I remember going through the pages of my first classic novel- an abridged version of Pride and Prejudice. The sundry romance between Lizzie and Darcy and clash of personalities as ably portrayed by Jane Austen made me fall in love with the Victorian Era. Earl Grey Tea society was what I longed for. After that Jane Austen’s Classics became a conduit for acquiring the tastes and sensibilities of Victoria’s England. Though, sense did not prevail, which I was to realise later.  I too basked in the animation of waiting for a Darcy, like so many other damsels who fell in love with the ‘hero’. After consuming all of Austen’s work I went on to consume movie adaptations of her novellas.
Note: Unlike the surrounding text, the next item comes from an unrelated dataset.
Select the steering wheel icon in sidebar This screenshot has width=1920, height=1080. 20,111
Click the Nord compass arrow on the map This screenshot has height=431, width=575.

One of the main reasons adoring Austen was she gave a medium to bibliophiles like us to live our own fairy tale. A woman well read and well versed in different sciences would be considered a danger to promising suitors.

Jane Austen remained a spinster throughout her life, though managed to grab headlines by having an affair with one of the Lord Chief Justices of Ireland. She made nerds like me be wooed by the handsomest (and richest obviously) men of the country. She laid the groundwork of a plain but witty jane being pursued by a wealthy suitor. Barbara Cartland and Mills & Boon loosely derive from her masterpieces. Jane Austen created for female bibliophiles a world of happy and prosperous endings.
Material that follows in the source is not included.